● SOURCE EXCERPT
# # # # # # #
But Biden’s Cabinet is sailing toward confirmation in a 50-50 Senate with far greater ease than Trump’s did.

Disappointed Democrats now must accept that the impeachment process is nothing more than an elaborate censure. Conviction was never possible, even after no less a GOP luminary than Senate Minority Leader Mitch McConnell of Kentucky said that Trump had “provoked” the rioters, because Republican voters are unconvinced of that.

Only 11 percent of Republicans approved of Trump’s impeachment, according to an Economist/YouGov poll taken before the trial. Even a 49 percent plurality of independents indicated they were ready to move on from the Trump era without a Senate trial. Much of America is so fed up with the partisan brawling that it cannot distinguish the routine from the extreme.

Nearly nine in 10 Democrats did approve of the impeachment, according to the poll, and Democrats are dismayed that Trump’s actions will apparently go unpunished. Rioters will go to jail, but Trump will suffer no consequence, they fear. House impeachment manager Diana DeGette, the Colorado Democrat, urged the Senate jury to convict as a matter of fairness on Feb. 11: “All of these people who have been arrested and charged, they are being held accountable for their actions. Their leader, the man who incited them, must be held accountable as well.” 

Republicans insisted that Trump can still be called before a court of law, like any other citizen. But Democrats worry that Trump’s acquittal leaves open the possibility that he can seek the presidency again.

That sells the American people short. Trump’s “stop the steal” campaign was the culminating event of a belligerent tenure. He did not get away with that. The voters ended his presidency because of it.
# # # # # # #
● GIVEN ENTRIES

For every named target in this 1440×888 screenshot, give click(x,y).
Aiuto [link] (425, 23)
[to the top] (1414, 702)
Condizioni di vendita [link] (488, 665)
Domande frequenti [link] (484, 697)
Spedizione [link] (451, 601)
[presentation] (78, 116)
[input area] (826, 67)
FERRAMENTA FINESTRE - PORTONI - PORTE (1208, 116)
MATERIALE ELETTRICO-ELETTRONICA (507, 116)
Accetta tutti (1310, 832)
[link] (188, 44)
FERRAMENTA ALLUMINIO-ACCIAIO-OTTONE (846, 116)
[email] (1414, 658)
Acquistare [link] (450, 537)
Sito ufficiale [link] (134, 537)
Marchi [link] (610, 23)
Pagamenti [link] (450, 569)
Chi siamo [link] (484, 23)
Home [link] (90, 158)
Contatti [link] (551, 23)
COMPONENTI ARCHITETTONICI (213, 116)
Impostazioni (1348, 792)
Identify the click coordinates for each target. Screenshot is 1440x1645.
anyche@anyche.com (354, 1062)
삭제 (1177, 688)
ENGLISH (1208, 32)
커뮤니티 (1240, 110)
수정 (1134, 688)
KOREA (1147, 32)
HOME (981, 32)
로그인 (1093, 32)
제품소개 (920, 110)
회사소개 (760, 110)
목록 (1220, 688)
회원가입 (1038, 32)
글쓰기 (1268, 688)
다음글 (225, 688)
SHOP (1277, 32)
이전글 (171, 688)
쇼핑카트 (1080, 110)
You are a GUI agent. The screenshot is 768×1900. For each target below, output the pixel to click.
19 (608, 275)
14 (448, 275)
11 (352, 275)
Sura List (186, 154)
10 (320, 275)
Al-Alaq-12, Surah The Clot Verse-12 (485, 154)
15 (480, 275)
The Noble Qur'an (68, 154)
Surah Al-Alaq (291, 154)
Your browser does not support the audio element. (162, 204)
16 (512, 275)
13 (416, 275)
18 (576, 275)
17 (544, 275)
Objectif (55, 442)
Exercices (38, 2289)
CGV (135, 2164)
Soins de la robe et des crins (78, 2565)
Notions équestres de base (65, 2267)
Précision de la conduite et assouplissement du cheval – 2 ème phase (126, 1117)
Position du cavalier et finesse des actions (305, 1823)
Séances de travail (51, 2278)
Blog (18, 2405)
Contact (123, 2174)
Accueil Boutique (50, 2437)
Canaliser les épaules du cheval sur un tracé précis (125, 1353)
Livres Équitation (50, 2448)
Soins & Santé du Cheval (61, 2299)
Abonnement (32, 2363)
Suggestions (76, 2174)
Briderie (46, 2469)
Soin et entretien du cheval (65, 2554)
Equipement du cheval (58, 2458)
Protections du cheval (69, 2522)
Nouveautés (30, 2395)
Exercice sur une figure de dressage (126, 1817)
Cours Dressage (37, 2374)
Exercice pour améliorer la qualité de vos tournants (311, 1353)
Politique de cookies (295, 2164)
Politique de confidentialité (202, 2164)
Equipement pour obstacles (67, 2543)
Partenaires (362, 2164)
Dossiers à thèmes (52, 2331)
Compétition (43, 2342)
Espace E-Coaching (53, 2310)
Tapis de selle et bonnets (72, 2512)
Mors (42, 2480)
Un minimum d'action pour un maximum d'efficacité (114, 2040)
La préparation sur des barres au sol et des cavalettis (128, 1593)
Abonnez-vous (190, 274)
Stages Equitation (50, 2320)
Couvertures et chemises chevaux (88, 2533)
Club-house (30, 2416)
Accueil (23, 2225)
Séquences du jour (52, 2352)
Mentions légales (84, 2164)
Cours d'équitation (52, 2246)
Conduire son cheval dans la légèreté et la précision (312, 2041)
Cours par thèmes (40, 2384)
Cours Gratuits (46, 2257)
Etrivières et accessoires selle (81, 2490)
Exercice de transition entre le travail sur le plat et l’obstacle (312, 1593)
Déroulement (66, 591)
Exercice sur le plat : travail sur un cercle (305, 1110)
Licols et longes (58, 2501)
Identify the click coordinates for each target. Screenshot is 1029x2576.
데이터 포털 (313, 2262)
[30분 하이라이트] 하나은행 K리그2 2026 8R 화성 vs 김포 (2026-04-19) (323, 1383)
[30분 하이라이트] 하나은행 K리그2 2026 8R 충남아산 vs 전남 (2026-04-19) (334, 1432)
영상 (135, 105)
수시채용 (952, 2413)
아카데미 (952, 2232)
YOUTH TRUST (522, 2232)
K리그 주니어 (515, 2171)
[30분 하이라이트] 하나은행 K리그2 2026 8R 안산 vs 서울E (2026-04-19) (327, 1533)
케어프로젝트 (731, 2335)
# # # # # # #
● REQUIREMENTS
Using the impeachment excerpt, answer:
(a) What share of Republicans approved of Trump's impeachment, according to the Economist/YouGov poll?
(b) Which House impeachment manager urged the Senate to convict on Feb. 11, and what state is she from?
(c) What word did Mitch McConnell use for Trump's role toward the rioters?
The rows are separate material with no connection to the impeachment excerpt.

● EXERCISE RESPONSE
(a) 11 percent
(b) Diana DeGette, of Colorado
(c) "Provoked"